Sunday, September 25, 2005

Changeable Reality

The nature of things can be seen differently depending on how you look at it. It can be solidly material, persisting through time, an objective world that’s “out there” and goes on after our deaths. But it can be evanescent, if seen subjectively, evaporating moment after moment in the vanishing present. Or, if seen subjectively in a different way, very solid if we stamp the ground. Or almost immaterial, if seen objectively as physicist do, on a subatomic level in which matter is coming into and out of existence moment to moment.

So if we give up the notion of a or one way in which things are, except for practical purposes, then we would have to focus on how we create our conceptions of things together.

Saturday, September 10, 2005

First Crack at Opening to Perspectivism Book

Just as the differing religions struggle to be the representative of God, all people in contemporary society struggle to be the representatives of the truth. And just as differing religious and political factions use the authority of their assumed connection with God to validate their views, all people who assert their view as the right view defend it by saying that they have a superior relationship to the truth or how things really are.

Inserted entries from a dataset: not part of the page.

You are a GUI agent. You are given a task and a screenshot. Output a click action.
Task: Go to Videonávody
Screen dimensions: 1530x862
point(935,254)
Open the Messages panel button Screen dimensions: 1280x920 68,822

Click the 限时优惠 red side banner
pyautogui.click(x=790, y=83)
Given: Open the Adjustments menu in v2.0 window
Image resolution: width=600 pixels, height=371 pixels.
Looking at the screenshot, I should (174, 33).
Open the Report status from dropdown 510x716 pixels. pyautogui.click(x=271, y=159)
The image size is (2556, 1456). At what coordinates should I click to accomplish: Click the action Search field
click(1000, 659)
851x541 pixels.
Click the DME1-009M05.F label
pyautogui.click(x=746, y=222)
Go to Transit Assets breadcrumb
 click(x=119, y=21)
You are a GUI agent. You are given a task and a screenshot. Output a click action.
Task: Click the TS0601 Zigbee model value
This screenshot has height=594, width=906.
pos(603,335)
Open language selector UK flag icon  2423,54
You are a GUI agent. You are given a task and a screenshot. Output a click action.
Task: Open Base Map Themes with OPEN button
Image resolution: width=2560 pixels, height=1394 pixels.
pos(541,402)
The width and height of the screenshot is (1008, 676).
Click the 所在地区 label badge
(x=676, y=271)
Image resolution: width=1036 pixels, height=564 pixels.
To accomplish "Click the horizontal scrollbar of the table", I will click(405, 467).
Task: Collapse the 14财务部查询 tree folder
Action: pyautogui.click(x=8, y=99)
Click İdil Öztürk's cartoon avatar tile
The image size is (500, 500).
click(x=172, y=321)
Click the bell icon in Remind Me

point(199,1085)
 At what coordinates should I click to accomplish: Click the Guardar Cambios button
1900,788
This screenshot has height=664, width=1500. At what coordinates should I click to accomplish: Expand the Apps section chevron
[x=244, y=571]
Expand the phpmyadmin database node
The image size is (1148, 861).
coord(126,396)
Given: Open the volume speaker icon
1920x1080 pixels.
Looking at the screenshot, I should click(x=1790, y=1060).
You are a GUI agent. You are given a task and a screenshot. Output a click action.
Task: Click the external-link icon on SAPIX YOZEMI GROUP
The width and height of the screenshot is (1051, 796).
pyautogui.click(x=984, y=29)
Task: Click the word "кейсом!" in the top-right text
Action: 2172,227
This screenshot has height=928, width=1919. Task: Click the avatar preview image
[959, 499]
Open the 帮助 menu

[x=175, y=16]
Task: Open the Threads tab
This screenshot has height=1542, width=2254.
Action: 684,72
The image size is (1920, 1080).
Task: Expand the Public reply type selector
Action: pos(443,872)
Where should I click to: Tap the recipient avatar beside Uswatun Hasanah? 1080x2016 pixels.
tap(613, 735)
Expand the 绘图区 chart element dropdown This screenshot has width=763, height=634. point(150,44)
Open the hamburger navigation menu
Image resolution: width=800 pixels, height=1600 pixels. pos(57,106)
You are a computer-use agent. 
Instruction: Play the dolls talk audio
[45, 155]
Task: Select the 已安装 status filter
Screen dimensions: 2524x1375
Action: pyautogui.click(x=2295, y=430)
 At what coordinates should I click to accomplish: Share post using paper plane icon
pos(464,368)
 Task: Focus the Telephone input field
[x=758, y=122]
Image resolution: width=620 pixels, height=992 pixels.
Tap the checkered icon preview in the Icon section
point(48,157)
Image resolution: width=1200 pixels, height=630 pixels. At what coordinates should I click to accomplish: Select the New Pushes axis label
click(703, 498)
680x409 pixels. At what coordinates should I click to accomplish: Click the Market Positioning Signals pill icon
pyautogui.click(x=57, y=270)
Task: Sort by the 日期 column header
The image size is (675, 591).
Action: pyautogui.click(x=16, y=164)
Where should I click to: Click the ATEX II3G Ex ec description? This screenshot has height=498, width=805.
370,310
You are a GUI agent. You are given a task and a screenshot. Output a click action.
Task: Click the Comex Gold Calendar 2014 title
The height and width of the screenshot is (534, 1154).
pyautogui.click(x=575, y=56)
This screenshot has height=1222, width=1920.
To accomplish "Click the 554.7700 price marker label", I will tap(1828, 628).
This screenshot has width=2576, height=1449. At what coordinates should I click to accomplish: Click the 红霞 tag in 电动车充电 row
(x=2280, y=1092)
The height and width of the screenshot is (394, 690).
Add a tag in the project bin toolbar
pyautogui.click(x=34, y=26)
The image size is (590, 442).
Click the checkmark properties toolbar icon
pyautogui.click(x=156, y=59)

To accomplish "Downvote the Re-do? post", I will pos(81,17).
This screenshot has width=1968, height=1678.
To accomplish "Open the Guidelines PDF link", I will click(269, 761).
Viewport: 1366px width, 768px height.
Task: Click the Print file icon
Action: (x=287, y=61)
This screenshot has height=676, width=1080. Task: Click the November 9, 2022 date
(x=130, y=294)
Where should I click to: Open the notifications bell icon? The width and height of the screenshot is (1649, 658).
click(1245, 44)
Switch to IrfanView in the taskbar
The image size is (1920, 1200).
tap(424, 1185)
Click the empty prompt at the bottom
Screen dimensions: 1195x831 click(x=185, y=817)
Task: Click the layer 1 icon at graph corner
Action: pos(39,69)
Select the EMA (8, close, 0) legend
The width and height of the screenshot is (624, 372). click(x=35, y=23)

I will offer a different understanding of what we all are doing when we assert the superior truth of what we believe that dispenses with the idea that there is one right way in which things are or The Truth, and yet which does not lead to a self-contradictory relativism. My view is a kind of perspectivism, one that does not believe all perspectives are equally valid yet does not justify itself by appeal to absolute truth or the way in which things are in and of themselves.

Emerson's Perspectivism

“Dream delivers us to dream, and there is no end to illusion. Life is a train of moods like a string of beads, and, as we pass through them, they prove to be many-colored lenses which paint the world their own hue, and each shows only what lies in its focus.”

Emerson, Library of America, p.473

A Pernicious Pattern

In my effort to be a somebody I try to create an original piece of brilliant work. Yet I do this by trying to just create an original piece of work, right off the bat. As if there is no process by which a person evolves towards creating something that is original, which means uniquely theirs.

I walk into a cafĂ©, sit down at a table and take out a philosophy book I’m reading. As I’m doing this I’m imagining that a person at another table notices the book I’m reading and is impressed, or imagine someone comes over to me and comments on what I’m reading. It’s a small fantasy expressing the desire to be recognized as a brilliant somebody. An attempt to satisfy mentally this need to be recognized.

Saturday, September 03, 2005

Perspective Clash

In a discussion in which the participants disagree there arises a nodal point in each participant which is the central knot or rub which is currently what the two centrally disagree about. It can be felt experientially. There is a constriction or contraction or a holding, sometimes felt in the chest, and one’s arguments are deployed in order to defend, most centrally, that point. People who are discussing, but in basic agreement, don’t feel that nodal point at that time, but it can arise if their discussion happens to stray into an area of disagreement. When disagreeing, we need to convince our opponent and fear that our own view is in danger. It’s rarely the case that people try together to get to the nodal point and understand what they are most centrally disagreeing about.